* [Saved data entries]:
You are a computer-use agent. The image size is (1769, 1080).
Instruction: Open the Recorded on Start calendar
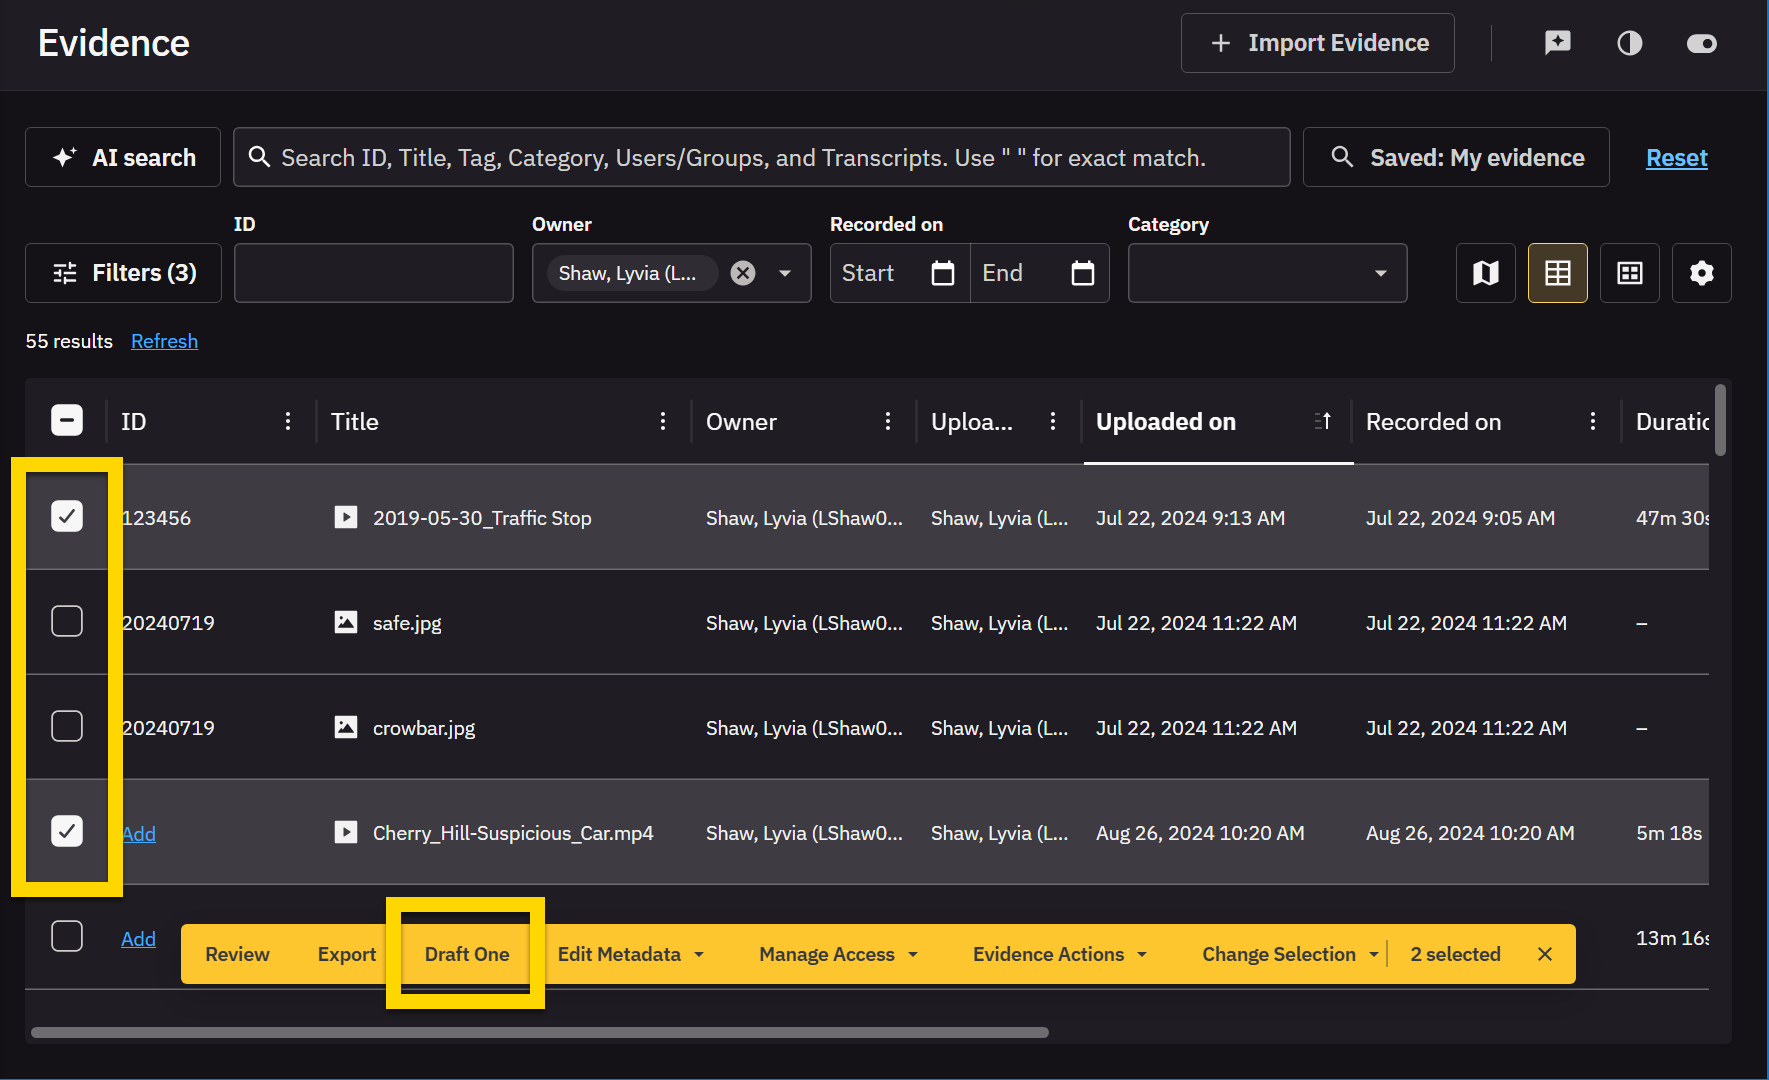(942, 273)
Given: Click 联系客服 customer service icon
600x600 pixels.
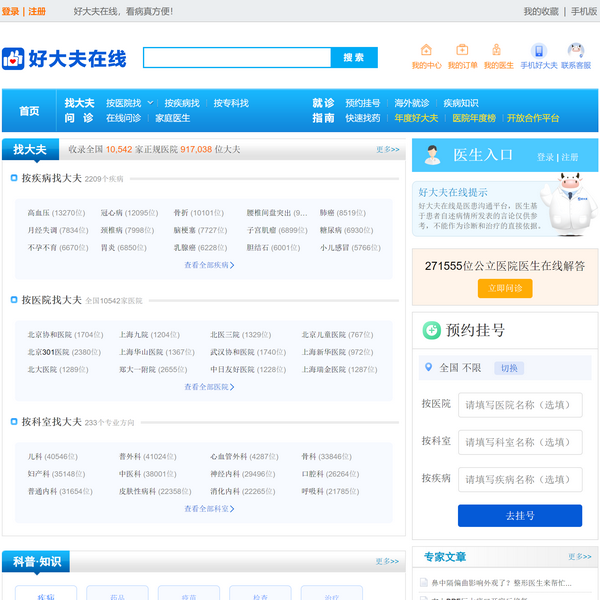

* [Problem to work on]:
What's needed is every record restated exactly, pictures excluded.

* [Reply]:
You are a computer-use agent. The image size is (1769, 1080).
Instruction: Open the Recorded on Start calendar
(942, 273)
Given: Click 联系客服 customer service icon
600x600 pixels.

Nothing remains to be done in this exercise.